The DPPT has been successful in gaining the backing and support of the local community, the port’s main users (the ferry companies), the port’s workers (through support from UNITE the union) and the Dover Town Council as well as a number of District and County Councillors and the MP for Dover and Deal, Charlie Elphicke. Our campaign has seen a change in Government policy and the rejection of the Dover Harbour Board privatisation plan. Of course, there is much work now to be done if DPPT are to achieve our objectives and the DPPT Board continue to make every effort to deliver on the aspirations so clearly expressed by its membership and the port’s stakeholders over the course of the last few years.

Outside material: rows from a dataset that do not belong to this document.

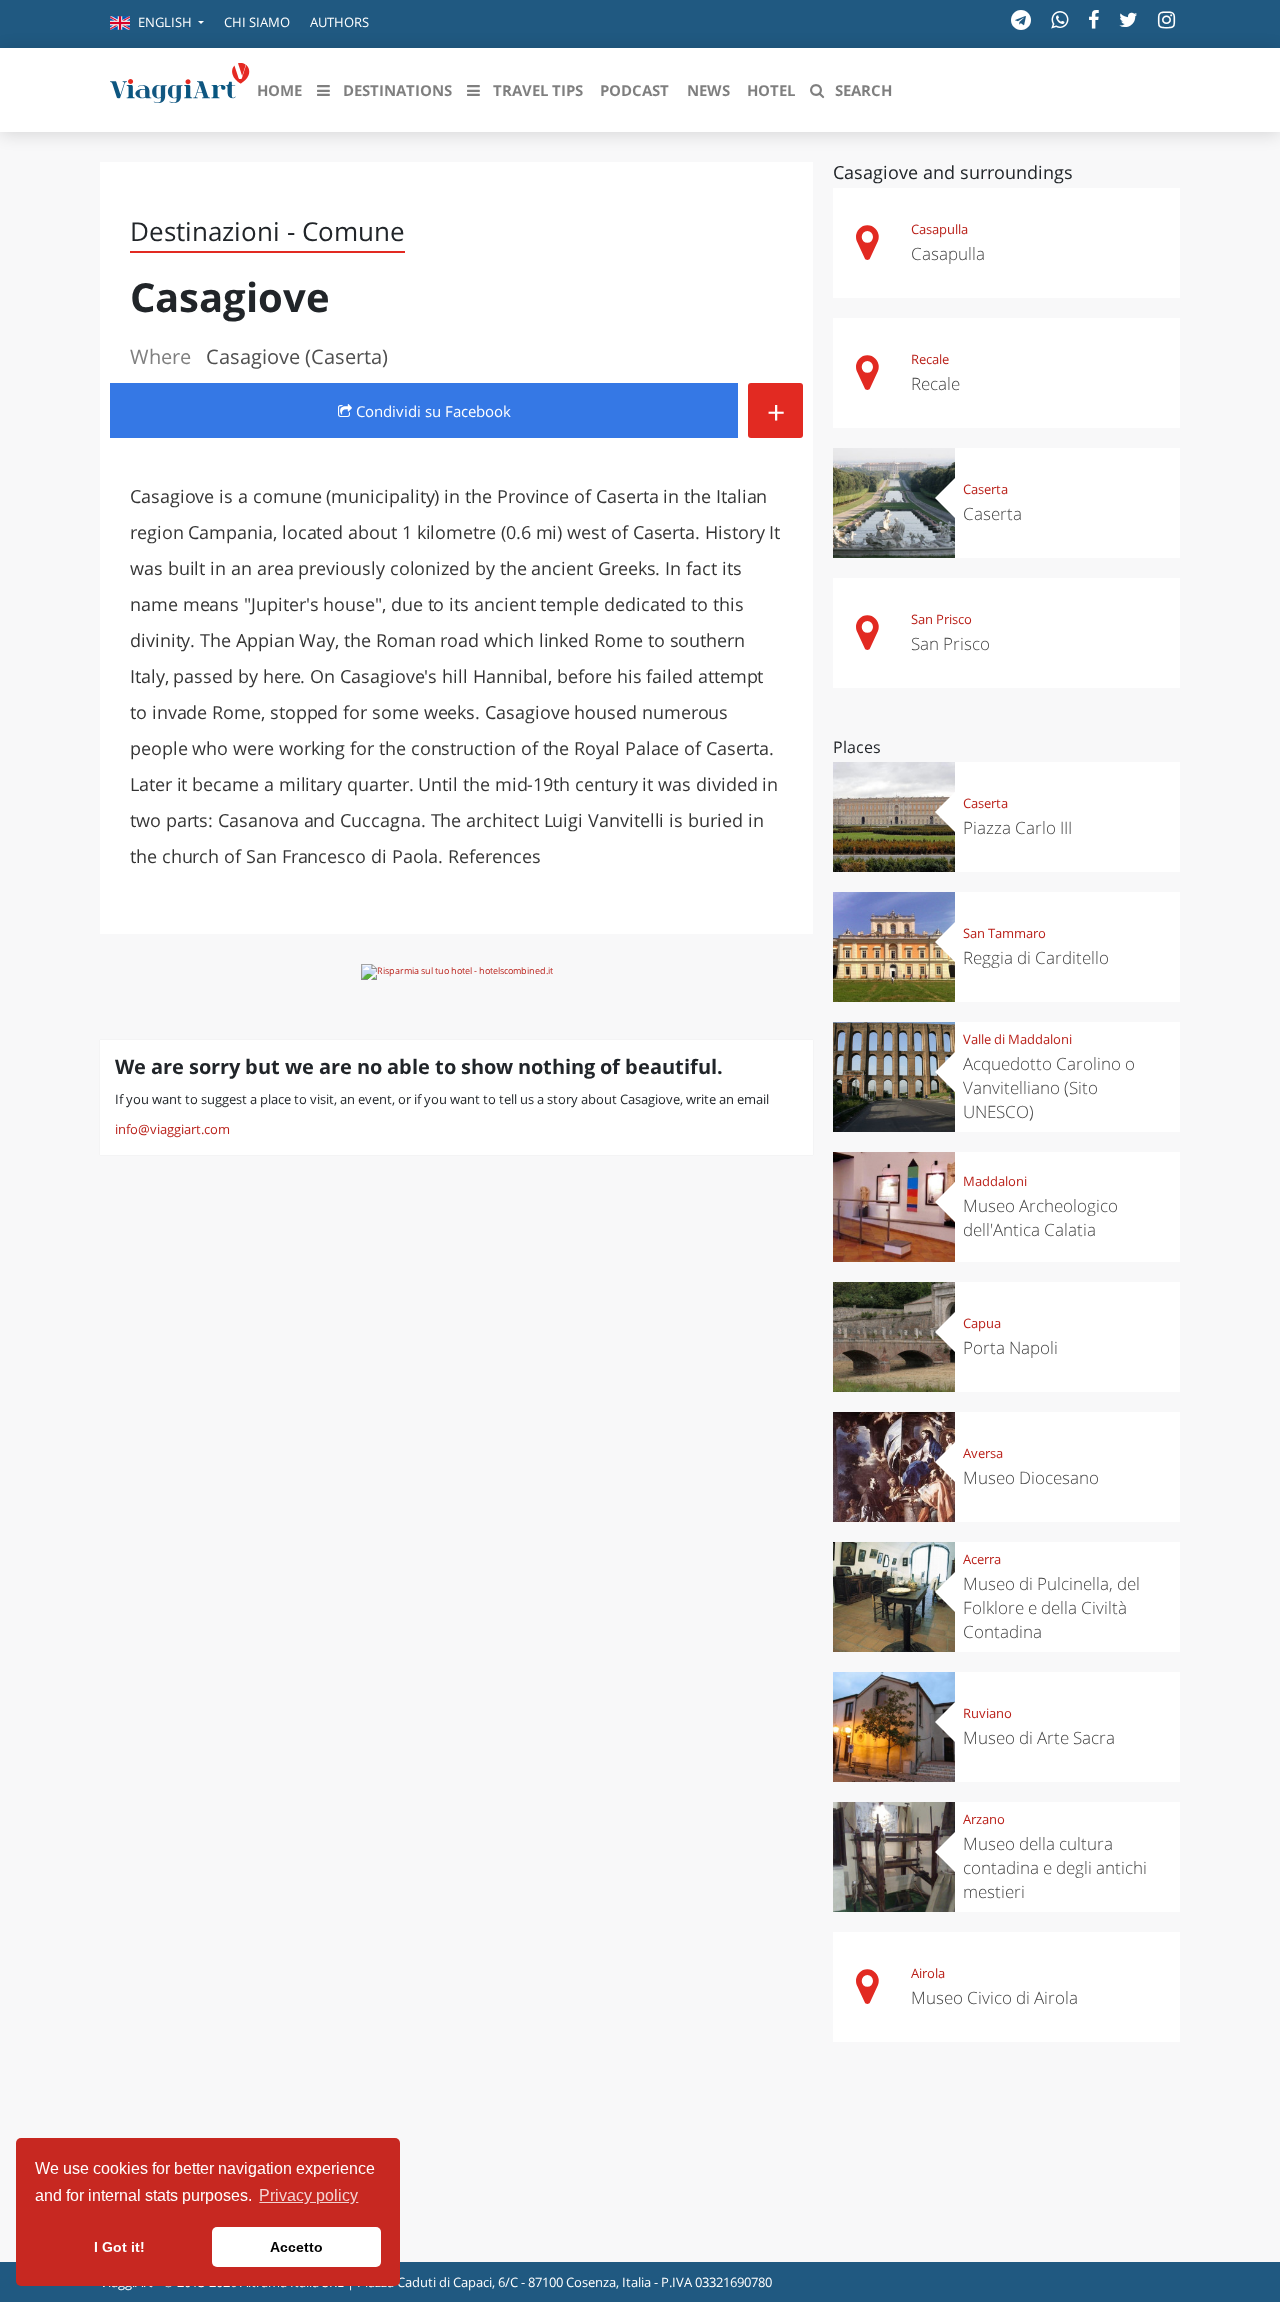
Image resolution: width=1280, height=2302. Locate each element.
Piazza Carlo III (1017, 827)
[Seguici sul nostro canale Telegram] (1021, 19)
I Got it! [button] (119, 2247)
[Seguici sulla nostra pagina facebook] (1093, 19)
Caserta (985, 489)
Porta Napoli (1010, 1347)
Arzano (984, 1819)
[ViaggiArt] (180, 88)
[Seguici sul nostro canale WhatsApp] (1059, 19)
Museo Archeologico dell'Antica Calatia (1040, 1217)
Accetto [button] (296, 2247)
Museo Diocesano (1031, 1477)
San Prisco (941, 619)
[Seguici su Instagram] (1166, 19)
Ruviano (987, 1713)
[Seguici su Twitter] (1128, 19)
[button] (157, 24)
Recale (930, 359)
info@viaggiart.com (172, 1129)
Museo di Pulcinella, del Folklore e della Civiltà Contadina (1051, 1607)
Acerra (982, 1559)
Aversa (983, 1453)
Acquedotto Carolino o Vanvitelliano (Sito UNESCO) (1049, 1087)
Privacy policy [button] (308, 2195)
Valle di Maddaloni (1017, 1039)
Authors (339, 22)
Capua (982, 1323)
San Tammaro (1004, 933)
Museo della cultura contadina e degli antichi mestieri (1055, 1867)
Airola (928, 1973)
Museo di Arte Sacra (1039, 1737)
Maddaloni (995, 1181)
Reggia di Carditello (1036, 957)
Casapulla (939, 229)
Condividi (431, 411)
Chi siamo (257, 22)
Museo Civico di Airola (994, 1997)
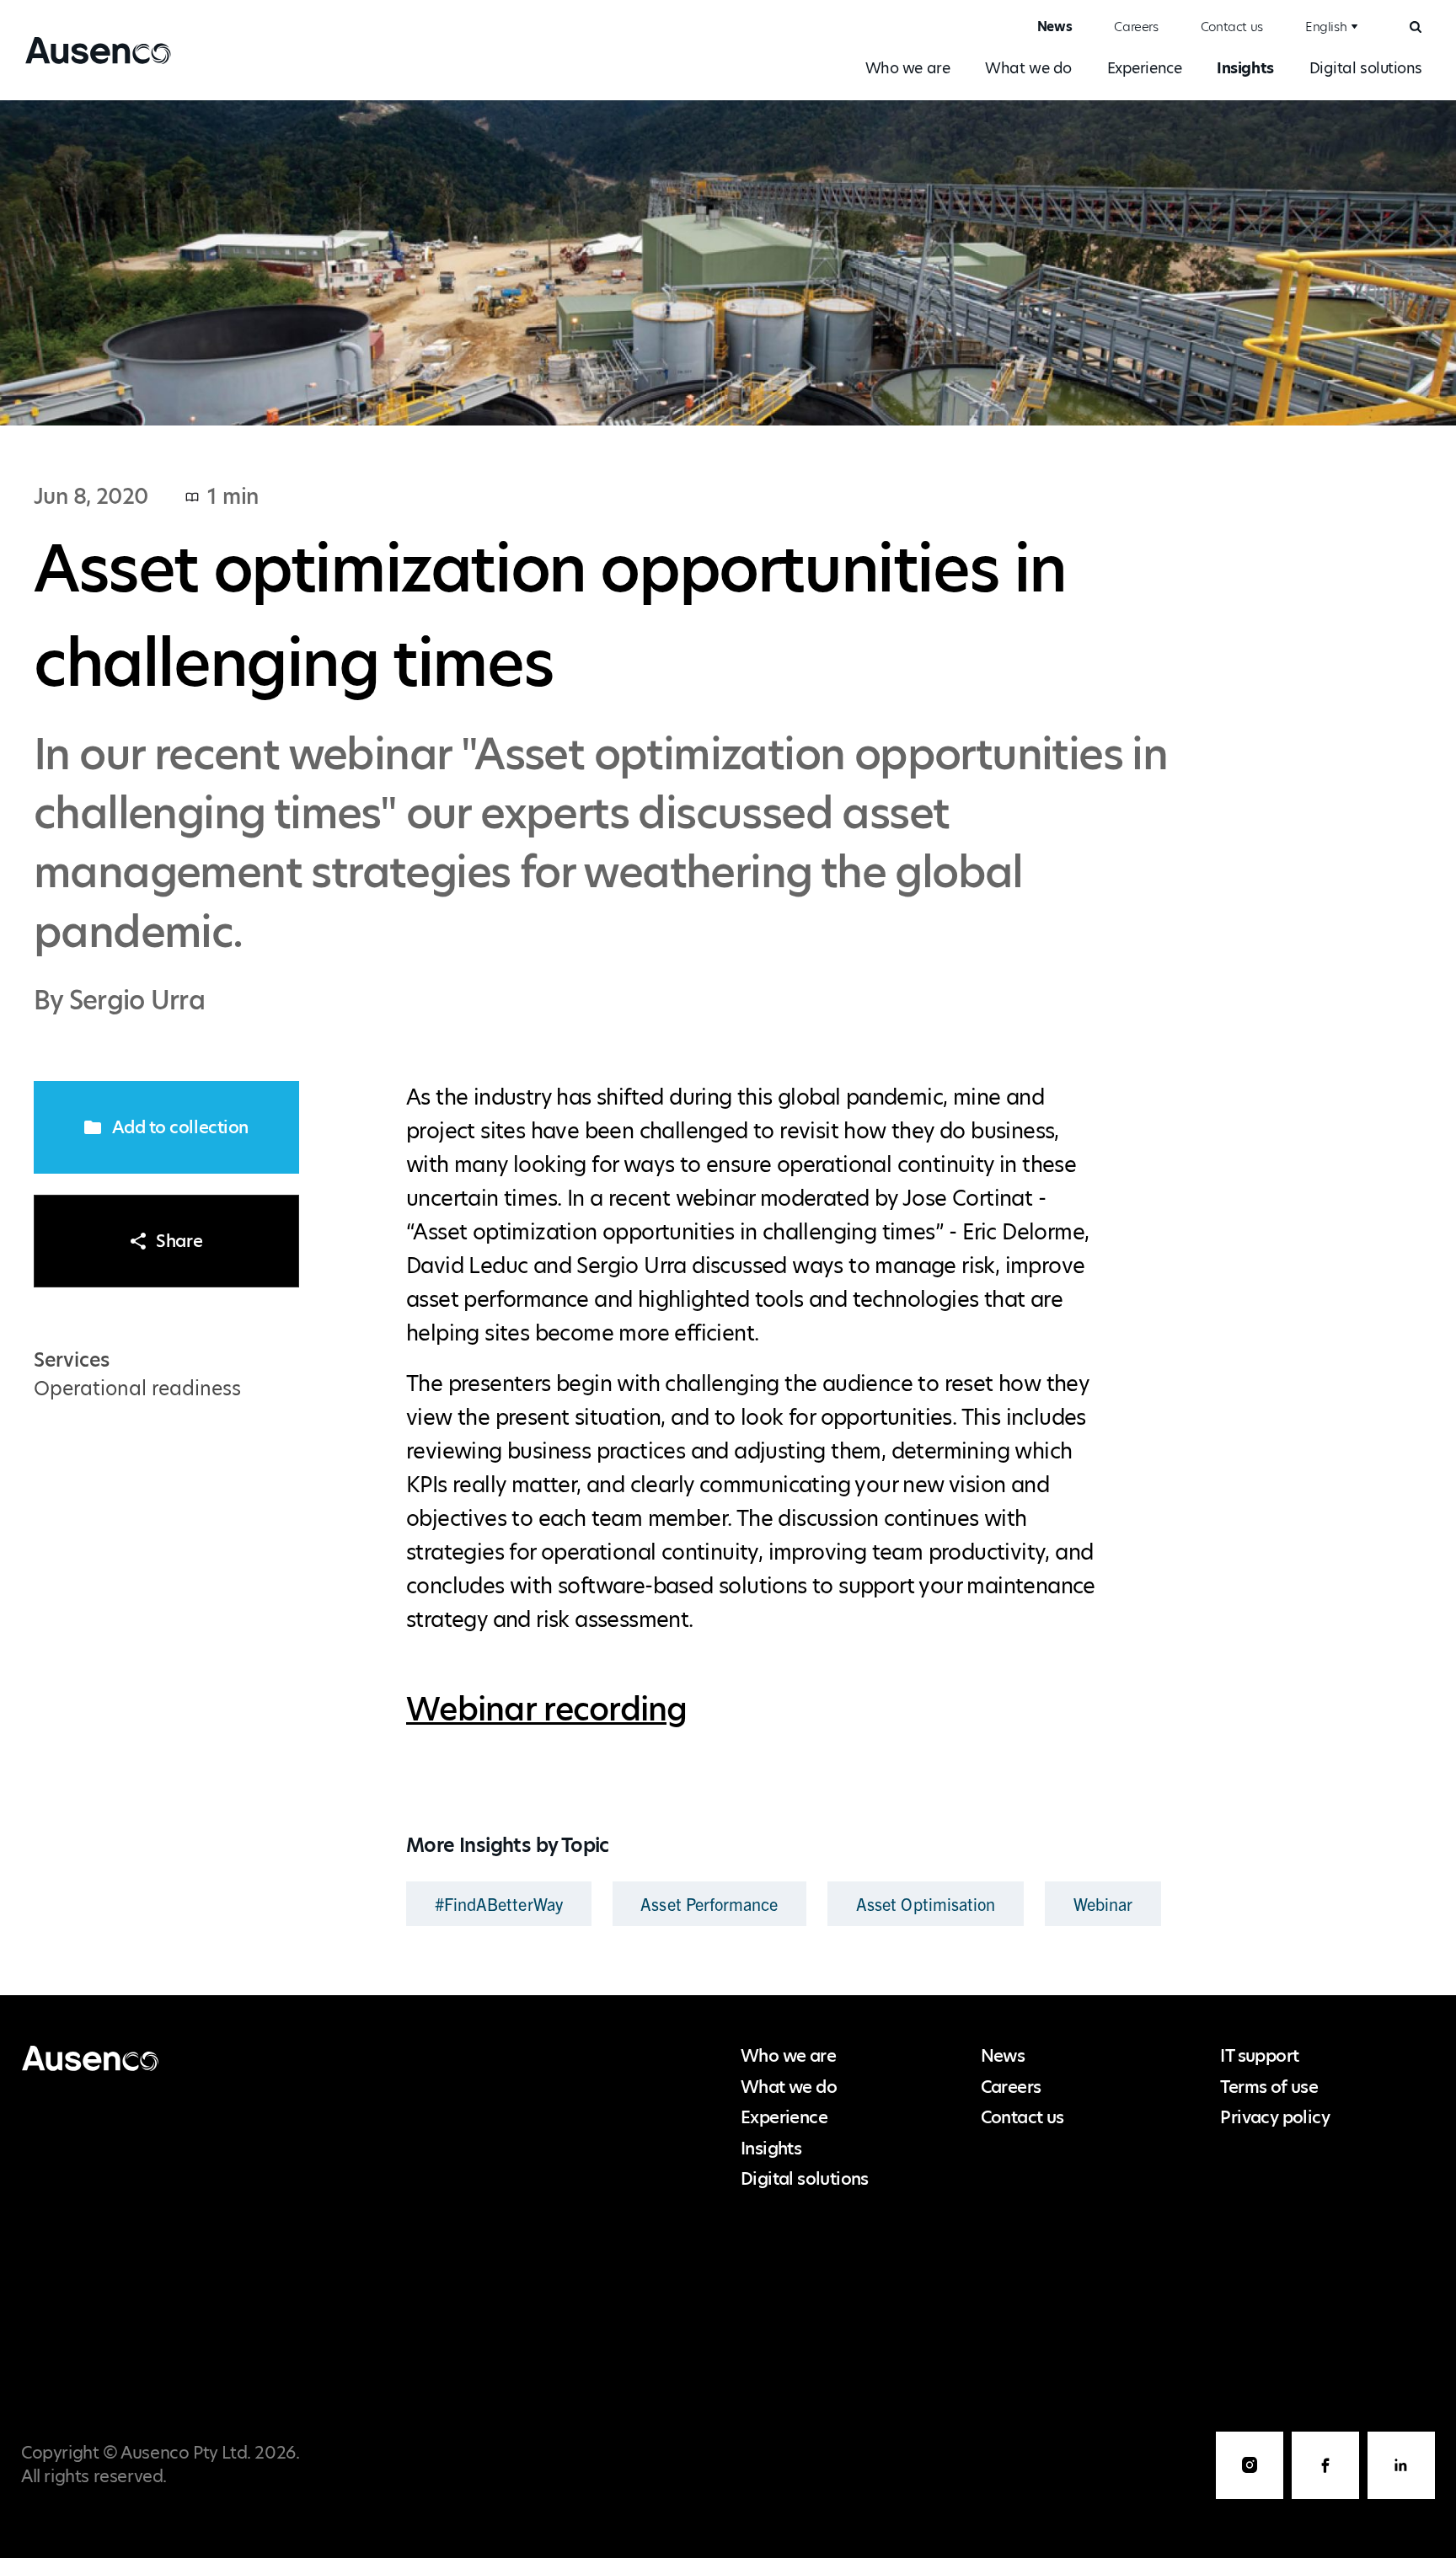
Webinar (1103, 1903)
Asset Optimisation (925, 1903)
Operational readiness (137, 1388)
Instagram (1249, 2465)
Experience (1144, 68)
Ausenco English (91, 63)
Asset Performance (709, 1903)
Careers (1136, 26)
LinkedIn (1401, 2465)
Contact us (1232, 26)
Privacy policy (1275, 2117)
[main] (728, 1047)
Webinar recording (547, 1709)
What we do (1028, 68)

The next few months will see several changes at Board level for the Dover Harbour Board, as all bar one of the non-executive directors of that organisation see their terms of office coming to an end between now and May. This could possibly clear the way for a new atmosphere of co-operation in delivering the new model of ownership and governance that the port requires, but the community cannot bank on that being the case. They are therefore updating the offer that was made to Government in November 2010 so that it contains the latest traffic and revenue figures and forecasts for the port, as well as continuing evidence of the active support of the port’s other stakeholders and the financial sector. The renewed offer will demonstrate that the communities of Dover District are deadly serious in their desire to ensure that the port is owned in perpetuity on behalf of the nation by its community. The future of Dover with a mutual/ co-operative ownership and governance structure for the port could look so different and very much more positive than it does today, and DPPT is committed to delivering this unprecedented change in port’s sector ownership and governance in the UK.

Reference(s)

[1] Department for Transport (2009) Modernising Trust Ports [Online]. Available at: https://www.gov.uk/government/publications/modernising-trust-ports [Accessed 15th February 2013]. [2] Department for Transport (2011) Secretary of State’s guidance note concerning procedure for sale of trust ports [Online]. Available at: https://www.gov.uk/government/publications/secretary-of-state-s-guidance-note-concerning-procedure-for-sale-of-trust-ports [Accessed 15th February 2013]. [3] Dover Town Parish Poll (Local Referendum) result 23 March 2011 to the question “Do you oppose the private sale of the Port of Dover as proposed by the Dover Harbour Board and support its transfer to the community of Dover instead?” returned a 97.8% “Yes” vote on a turnout of 25% of the electorate (20,900 approx. eligible to vote). [4] The Dover District is defined by the boundaries of the area of Kent which comes under the jurisdiction of the Dover District Council.